To find the expected current share price of Conundrum Mining, one must calculate the present value of forecasted free cash flows and terminal value, adjust for cash and debt to get the total enterprise value, and divide by the number of shares outstanding.

Step-by-step explanation:

To calculate Conundrum Mining's expected current share price, we first need to determine the firm's enterprise value by calculating the present value of its future free cash flows (FCF), and then adding the terminal value that captures the value of all subsequent cash flows following the initial forecast period, growing at a perpetual rate.

Here's the breakdown of calculations:

To find the terminal value, use the formula: Terminal Value = Year 4 FCF * (1 + perpetual growth rate) / (WACC - perpetual growth rate).

Terminal Value = $26 million * (1 + 0.04) / (0.11 - 0.04)

Then, we calculate the present value of the terminal value:

Present Value of Terminal Value = Terminal Value / (1 + 0.11)^4

After calculating these values, sum up all present values. Then add the company's cash and subtract its debt to get the total enterprise value.

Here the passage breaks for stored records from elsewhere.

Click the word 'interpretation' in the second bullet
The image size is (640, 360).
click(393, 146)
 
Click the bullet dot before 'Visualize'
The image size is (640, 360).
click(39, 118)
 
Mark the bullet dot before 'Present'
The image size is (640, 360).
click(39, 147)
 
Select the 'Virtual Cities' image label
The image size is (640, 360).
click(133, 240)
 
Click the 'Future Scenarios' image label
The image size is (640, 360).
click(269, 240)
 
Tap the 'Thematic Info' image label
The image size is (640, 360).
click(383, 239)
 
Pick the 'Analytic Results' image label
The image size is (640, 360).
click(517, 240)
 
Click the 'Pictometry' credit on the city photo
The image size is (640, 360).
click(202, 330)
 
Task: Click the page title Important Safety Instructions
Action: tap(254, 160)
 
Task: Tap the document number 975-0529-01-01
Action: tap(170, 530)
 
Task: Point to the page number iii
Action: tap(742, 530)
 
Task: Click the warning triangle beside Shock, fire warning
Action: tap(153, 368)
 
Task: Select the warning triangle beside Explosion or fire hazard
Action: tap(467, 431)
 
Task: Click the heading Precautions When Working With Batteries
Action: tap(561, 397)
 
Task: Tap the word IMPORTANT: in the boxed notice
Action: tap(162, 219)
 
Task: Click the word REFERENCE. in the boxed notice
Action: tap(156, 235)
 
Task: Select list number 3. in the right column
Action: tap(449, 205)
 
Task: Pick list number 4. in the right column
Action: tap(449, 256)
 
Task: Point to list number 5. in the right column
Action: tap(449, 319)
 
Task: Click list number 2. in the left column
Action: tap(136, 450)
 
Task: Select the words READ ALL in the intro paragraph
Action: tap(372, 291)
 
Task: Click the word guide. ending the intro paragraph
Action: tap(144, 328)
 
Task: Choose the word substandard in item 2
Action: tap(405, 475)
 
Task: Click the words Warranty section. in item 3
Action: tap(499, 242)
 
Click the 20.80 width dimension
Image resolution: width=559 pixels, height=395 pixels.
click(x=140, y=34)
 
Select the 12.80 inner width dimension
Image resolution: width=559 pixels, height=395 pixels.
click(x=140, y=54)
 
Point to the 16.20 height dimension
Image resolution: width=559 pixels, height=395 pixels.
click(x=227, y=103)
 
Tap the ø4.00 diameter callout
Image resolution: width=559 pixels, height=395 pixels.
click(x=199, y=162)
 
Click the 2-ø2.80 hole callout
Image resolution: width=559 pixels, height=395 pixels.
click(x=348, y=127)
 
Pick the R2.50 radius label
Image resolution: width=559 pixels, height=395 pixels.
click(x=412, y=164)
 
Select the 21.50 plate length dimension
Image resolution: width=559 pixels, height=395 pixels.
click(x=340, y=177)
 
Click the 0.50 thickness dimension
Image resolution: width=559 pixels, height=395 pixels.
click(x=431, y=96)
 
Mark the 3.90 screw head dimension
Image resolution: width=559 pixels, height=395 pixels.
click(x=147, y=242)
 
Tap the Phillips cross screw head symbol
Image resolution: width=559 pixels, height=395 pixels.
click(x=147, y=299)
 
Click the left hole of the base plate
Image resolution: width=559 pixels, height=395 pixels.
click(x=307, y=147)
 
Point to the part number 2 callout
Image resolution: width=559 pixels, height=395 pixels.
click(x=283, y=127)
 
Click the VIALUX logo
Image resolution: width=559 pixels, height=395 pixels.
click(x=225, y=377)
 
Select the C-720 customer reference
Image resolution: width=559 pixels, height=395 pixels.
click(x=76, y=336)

To find the equity value, divide the enterprise value by the number of shares outstanding. Lastly, this gives us the expected current share price of Conundrum Mining.

Without the exact numbers for the present values and the terminal value calculations, we cannot determine the correct option among the multiple-choice answers provided. In an actual scenario, these calculated values would be necessary to arrive at the correct current share price.